OS: Windows 10 (64 bits) Python: 3.7

Test Just compress any file and then unzip it and compare last modified time

file = 'testfile.txt'

zf = zipfile.ZipFile(file='test.zip', mode='w', compression=zipfile.ZIP_DEFLATED)

info = zipfile.ZipInfo(file, 
    date_time=(2020, 9, 23, 13, 40, 31))

zf.writestr(info, open(file, 'r').read(), zipfile.ZIP_DEFLATED, 6)
zf.close()
Dharman
  • 30,962
  • 25
  • 85
  • 135
webbi
  • 841
  • 7
  • 14

1 Answers1

2

[EDIT: Updated to document Linux & Windows behaviour]

Legacy Behaviour

By default zip files store timestamps to a 2 second accuracy. This dates waaay back in time to when DOS ruled the world and every bit counted. Below is the definition of how it works from the Zip spec (APPNOTE.TXT)

4.4.6 date and time fields: (2 bytes each)   The date and time are encoded in standard MS-DOS format. If input came from standard input, the date and time are those at which compression was started for this data. If encrypting the central directory and general purpose bit flag 13 is set indicating masking, the value stored in the Local Header will be zero. MS-DOS time format is different from more commonly used computer time formats such as UTC. For example, MS-DOS uses year values relative to 1980 and 2 second precision.

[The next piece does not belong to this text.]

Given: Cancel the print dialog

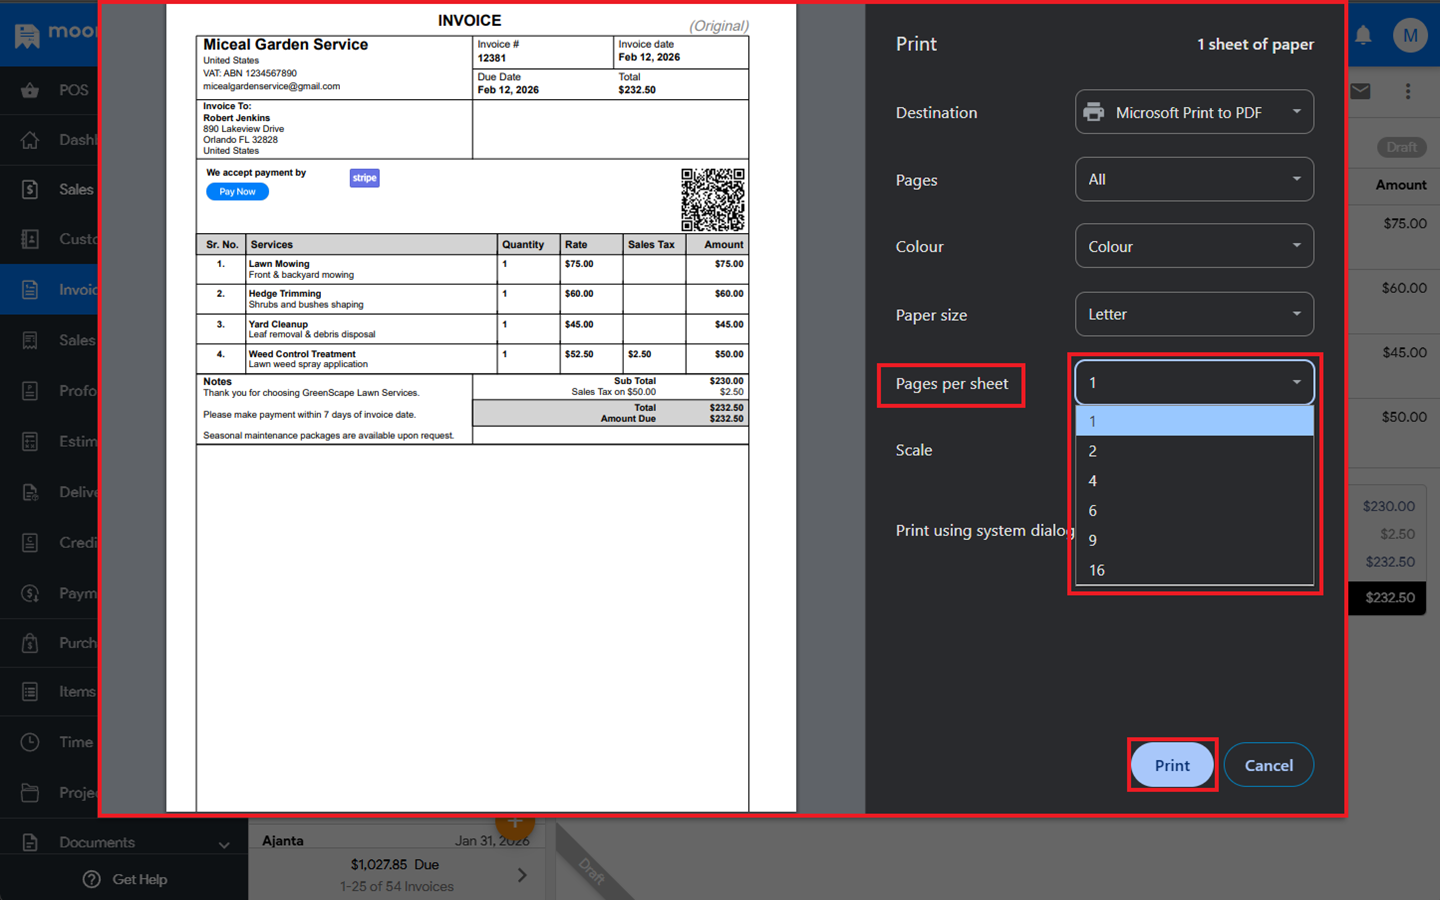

  Although the default legacy 2-second precision timestamp is still present in all zip files, most modern zip implementations also use one (or more) extended attributes to store the timestamp accurately to (at least) one second accuracy. These extended attributes take priority over the legacy 2-second precision timestamp in applications that support them.

Looks like Python doesn't currently support these extended attributes. See Issue 49707 for the details.

A well-known exception to the support for better datetime support is the Windows right-click/Send-To/Compressed-folder -- that still only supports only the old legacy 2 seconds granularity.

Linux/MacOS

On Linux (and some Windows) zip applications the predominant datetime extension, called the Extended Timestamp Extra Field, stores one or more of the modification, access & creation times in standard Unix/Linux format, namely the elapsed number of seconds since 1 January 1970 00:00:00 UTC. See "Extended Timestamp Extra Field" in extrafld.txt for the full details.

Windows

Some Windows zip implementation use the "NTFS" attributes extension to store the modification, creation and access time as a 64-bit value. The definition of the 64-bit value is shown below (taken from §4.5.5, "NTFS Extra Field (0x000a)" in APPNOTE.TXT)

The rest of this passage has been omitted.